An ellipse is an elongated, closed curve. You can think of it as a stretched out circle. Unlike the perfect symmetry of a circle, an ellipse has two points inside known as foci. These points are key to its unique shape. The classic property of an ellipse is that the sum of the distances from any point on the ellipse to the foci is constant. This property creates that perfect, stretched out shape.

In our exercise, the equation given is characteristic of an ellipse, specifically because the eccentricity ( defined later) is less than 1. This indicates that the path traced by the points fulfilling the equation forms an ellipse instead of a hyperbola or parabola, where the eccentricity would be greater than or equal to 1, respectively.

When dealing with ellipses in polar coordinates, like in the given equation, recognizing the formula is essential to identifying the conic section involved. Let's move on to understand what eccentricity means.

Eccentricity is a crucial value used to distinguish different types of conic sections. It measures how much an ellipse deviates from being a perfect circle. The formula to find the eccentricity, represented by the letter 'e', is dependent on the conic equation.

In simple terms:

• For circles, which are a special type of ellipse, the eccentricity is 0.
• For ellipses, the eccentricity lies between 0 and 1, not including 1.
• For parabolas, the eccentricity is exactly 1.
• For hyperbolas, the eccentricity is greater than 1.

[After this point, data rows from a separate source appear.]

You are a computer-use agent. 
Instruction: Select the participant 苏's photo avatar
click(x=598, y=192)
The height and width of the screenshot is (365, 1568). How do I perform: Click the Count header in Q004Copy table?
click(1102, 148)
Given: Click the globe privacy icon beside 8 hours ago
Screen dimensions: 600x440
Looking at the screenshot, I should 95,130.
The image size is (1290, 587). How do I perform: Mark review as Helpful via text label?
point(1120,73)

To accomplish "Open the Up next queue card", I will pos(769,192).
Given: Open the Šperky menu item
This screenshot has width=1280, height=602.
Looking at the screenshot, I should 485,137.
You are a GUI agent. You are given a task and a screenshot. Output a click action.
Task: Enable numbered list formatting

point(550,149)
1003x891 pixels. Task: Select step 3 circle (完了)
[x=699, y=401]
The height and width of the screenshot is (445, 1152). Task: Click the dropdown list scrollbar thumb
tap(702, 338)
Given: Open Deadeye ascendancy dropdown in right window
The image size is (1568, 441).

In our specific exercise, we calculated the eccentricity to be \( e = \frac{3}{4} \), which is less than 1, confirming the curve is an ellipse. The smaller the eccentricity, the closer the shape is to a circle. Thus, with \( e = \frac{3}{4} \), the ellipse is moderately elongated.

Understanding eccentricity helps in visualizing and graphing ellipses more accurately, as it directly influences their shape.

The directrix is a straight line used alongside one of the foci to construct a conic section. It's not part of the ellipse itself but is a reference line that helps define the conic's shape in relation to its eccentricity.

The definition is mathematical: a conic section is formed by the locus of a point such that its distance from a fixed point (focus) is proportional to its distance from a fixed line (directrix). This proportionality is shown in our equation by the eccentricity.

To find the directrix of an ellipse, particularly in the context of polar coordinates, you use the formula \( d = \frac{a}{e} \). Here, 'a' is the numerator of the given polar equation. In our case, it's 16. Dividing by the eccentricity \( \frac{3}{4} \), we found the directrix to be \( \frac{64}{3} \).

Knowing the directrix is important when constructing or analyzing a conic as it tells us how the conic section aligns compared to the reference line, aiding in precision during graphing or when solving related problems.